As a practical consideration, many garbage-collected systems allow code that is
collector-aware ("managed code") to call code that is not collector-aware
("unmanaged code"). It is common that such calls must also be safepoints, since
it is desirable to allow the collector to run during the execution of
unmanaged code. Furthermore, it is common that coordinating the transition from
managed to unmanaged code requires extra code generation at the call site to
inform the collector of the transition. In order to support these needs, a
statepoint may be marked as a GC transition, and data that is necessary to
perform the transition (if any) may be provided as additional arguments to the
statepoint.

  Note that although in many cases statepoints may be inferred to be GC
  transitions based on the function symbols involved (e.g. a call from a
  function with GC strategy "foo" to a function with GC strategy "bar"),
  indirect calls that are also GC transitions must also be supported. This
  requirement is the driving force behind the decision to require that GC
  transitions are explicitly marked.

Let's revisit the sample given above, this time treating the call to ``@foo``
as a GC transition. Depending on our target, the transition code may need to
access some extra state in order to inform the collector of the transition.
Let's assume a hypothetical GC--somewhat unimaginatively named "hypothetical-gc"
--that requires that a TLS variable must be written to before and after a call
to unmanaged code.
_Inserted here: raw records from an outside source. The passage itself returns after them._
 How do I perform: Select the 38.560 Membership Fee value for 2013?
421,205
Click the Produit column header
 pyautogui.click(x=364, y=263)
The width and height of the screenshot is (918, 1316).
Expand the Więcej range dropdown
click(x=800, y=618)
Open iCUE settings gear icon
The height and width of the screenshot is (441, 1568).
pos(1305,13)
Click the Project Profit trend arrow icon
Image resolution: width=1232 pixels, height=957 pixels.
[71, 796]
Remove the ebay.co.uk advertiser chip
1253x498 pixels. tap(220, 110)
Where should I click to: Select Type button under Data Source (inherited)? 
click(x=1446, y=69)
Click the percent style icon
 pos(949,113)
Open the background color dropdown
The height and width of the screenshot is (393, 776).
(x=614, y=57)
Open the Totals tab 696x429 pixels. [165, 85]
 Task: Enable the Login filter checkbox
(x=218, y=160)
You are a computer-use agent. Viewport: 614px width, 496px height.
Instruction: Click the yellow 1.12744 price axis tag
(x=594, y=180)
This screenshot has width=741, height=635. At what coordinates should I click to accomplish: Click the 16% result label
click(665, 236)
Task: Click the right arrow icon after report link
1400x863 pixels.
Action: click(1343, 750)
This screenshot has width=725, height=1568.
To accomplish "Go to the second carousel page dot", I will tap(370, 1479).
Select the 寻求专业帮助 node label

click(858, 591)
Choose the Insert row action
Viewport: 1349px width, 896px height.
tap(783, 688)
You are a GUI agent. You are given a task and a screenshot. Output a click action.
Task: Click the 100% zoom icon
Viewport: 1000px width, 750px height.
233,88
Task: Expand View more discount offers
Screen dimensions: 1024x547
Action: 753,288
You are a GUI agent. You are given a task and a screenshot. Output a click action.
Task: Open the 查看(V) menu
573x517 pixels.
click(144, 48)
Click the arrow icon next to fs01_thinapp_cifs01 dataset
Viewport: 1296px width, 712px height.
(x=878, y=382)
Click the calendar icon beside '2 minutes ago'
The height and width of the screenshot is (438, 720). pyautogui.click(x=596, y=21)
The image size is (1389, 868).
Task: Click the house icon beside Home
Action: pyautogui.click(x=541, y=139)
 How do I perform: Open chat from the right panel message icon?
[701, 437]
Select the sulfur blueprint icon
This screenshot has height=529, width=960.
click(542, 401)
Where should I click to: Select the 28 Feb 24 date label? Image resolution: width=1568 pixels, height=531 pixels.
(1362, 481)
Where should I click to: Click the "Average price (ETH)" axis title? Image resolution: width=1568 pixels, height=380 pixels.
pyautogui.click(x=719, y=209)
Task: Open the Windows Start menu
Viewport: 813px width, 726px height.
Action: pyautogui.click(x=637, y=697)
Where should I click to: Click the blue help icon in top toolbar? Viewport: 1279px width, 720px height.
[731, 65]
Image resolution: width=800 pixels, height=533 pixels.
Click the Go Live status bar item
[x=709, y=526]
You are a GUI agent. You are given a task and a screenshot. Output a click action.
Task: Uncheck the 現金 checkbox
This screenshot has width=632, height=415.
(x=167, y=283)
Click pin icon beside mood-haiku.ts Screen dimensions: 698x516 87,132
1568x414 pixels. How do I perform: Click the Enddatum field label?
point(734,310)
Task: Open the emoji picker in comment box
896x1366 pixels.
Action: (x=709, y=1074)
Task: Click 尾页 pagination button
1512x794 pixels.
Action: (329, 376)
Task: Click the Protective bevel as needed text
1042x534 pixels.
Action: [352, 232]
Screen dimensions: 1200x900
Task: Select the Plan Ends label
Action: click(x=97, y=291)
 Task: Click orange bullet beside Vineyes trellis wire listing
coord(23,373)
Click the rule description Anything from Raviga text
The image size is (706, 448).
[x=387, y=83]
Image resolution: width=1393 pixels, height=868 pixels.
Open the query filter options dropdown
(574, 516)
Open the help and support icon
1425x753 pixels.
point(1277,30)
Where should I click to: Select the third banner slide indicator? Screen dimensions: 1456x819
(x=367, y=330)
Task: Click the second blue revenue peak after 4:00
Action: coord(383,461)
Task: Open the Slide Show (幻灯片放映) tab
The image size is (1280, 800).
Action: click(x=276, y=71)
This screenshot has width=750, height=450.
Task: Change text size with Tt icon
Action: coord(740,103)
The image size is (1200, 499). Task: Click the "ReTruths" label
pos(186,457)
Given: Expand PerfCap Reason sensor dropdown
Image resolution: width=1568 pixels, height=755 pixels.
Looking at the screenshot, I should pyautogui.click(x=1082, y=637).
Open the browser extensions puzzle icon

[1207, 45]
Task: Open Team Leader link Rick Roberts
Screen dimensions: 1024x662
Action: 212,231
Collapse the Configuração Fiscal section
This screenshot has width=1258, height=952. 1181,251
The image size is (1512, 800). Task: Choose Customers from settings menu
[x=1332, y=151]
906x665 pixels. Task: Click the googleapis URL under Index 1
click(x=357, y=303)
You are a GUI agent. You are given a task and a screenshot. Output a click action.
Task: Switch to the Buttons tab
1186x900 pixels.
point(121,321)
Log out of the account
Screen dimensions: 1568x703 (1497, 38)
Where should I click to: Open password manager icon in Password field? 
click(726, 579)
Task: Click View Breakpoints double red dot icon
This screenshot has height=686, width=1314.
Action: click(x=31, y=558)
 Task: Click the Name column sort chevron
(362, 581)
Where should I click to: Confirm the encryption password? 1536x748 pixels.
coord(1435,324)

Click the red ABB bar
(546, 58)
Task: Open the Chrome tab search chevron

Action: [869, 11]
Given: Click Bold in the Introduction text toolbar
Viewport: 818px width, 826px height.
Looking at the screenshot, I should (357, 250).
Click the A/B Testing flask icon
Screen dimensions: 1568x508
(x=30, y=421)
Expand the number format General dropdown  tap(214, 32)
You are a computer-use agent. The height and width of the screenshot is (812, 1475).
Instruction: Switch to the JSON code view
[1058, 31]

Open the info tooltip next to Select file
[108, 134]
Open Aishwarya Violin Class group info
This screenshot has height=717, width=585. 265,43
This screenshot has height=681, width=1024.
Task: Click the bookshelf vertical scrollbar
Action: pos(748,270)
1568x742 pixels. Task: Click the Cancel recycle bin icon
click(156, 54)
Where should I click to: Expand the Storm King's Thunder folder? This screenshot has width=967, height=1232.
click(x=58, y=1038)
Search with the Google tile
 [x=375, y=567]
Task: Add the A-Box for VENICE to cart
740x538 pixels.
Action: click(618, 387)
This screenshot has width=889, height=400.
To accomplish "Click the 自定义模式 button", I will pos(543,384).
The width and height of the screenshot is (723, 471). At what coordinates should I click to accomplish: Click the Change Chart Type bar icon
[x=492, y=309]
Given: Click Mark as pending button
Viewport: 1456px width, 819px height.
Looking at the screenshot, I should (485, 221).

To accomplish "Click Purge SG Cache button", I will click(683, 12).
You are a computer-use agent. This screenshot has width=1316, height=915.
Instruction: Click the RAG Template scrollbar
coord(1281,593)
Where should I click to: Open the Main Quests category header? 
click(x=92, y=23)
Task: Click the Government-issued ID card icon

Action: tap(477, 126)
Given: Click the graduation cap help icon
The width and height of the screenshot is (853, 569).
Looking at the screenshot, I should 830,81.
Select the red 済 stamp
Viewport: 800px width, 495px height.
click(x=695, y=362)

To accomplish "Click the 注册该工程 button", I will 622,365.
The resulting relocation sequence is:

.. code-block:: llvm

  @flag = thread_local global i32 0, align 4

  define i8 addrspace(1)* @test1(i8 addrspace(1) *%obj)
         gc "hypothetical-gc" {

    %0 = call token (i64, i32, void ()*, i32, i32, ...)* @llvm.experimental.gc.statepoint.p0f_isVoidf(i64 0, i32 0, void ()* @foo, i32 0, i32 1, i32* @Flag, i32 0, i8 addrspace(1)* %obj)
    %obj.relocated = call coldcc i8 addrspace(1)* @llvm.experimental.gc.relocate.p1i8(token %0, i32 7, i32 7)
    ret i8 addrspace(1)* %obj.relocated
  }

During lowering, this will result in an instruction selection DAG that looks
something like:

::

  CALLSEQ_START
  ...
  GC_TRANSITION_START (lowered i32 *@Flag), SRCVALUE i32* Flag
  STATEPOINT
  GC_TRANSITION_END (lowered i32 *@Flag), SRCVALUE i32 *Flag
  ...
  CALLSEQ_END

In order to generate the necessary transition code, the backend for each target
supported by "hypothetical-gc" must be modified to lower ``GC_TRANSITION_START``
and ``GC_TRANSITION_END`` nodes appropriately when the "hypothetical-gc"
strategy is in use for a particular function. Assuming that such lowering has
been added for X86, the generated assembly would be:

.. code-block:: gas

	  .globl	test1
	  .align	16, 0x90
	  pushq	%rax
	  movl $1, %fs:Flag@TPOFF
	  callq	foo
	  movl $0, %fs:Flag@TPOFF
  .Ltmp1:
	  movq	(%rsp), %rax  # This load is redundant (oops!)
	  popq	%rdx
	  retq

Note that the design as presented above is not fully implemented: in particular,
strategy-specific lowering is not present, and all GC transitions are emitted as
as single no-op before and after the call instruction. These no-ops are often
removed by the backend during dead machine instruction elimination.

Before the abstract machine model is lowered to the explicit statepoint model
of relocations by the :ref:`RewriteStatepointsForGC` pass it is possible for
any derived pointer to get its base pointer and offset from the base pointer
by using the ``gc.get.pointer.base`` and the ``gc.get.pointer.offset``
intrinsics respectively. These intrinsics are inlined by the
:ref:`RewriteStatepointsForGC` pass and must not be used after this pass.


.. _statepoint-stackmap-format:

Stack Map Format
================

Locations for each pointer value which may need read and/or updated by
the runtime or collector are provided in a separate section of the
generated object file as specified in the PatchPoint documentation.
This special section is encoded per the
:ref:`Stack Map format <stackmap-format>`.

The general expectation is that a JIT compiler will parse and discard this
format; it is not particularly memory efficient.  If you need an alternate
format (e.g. for an ahead of time compiler), see discussion under
:ref: `open work items <OpenWork>` below.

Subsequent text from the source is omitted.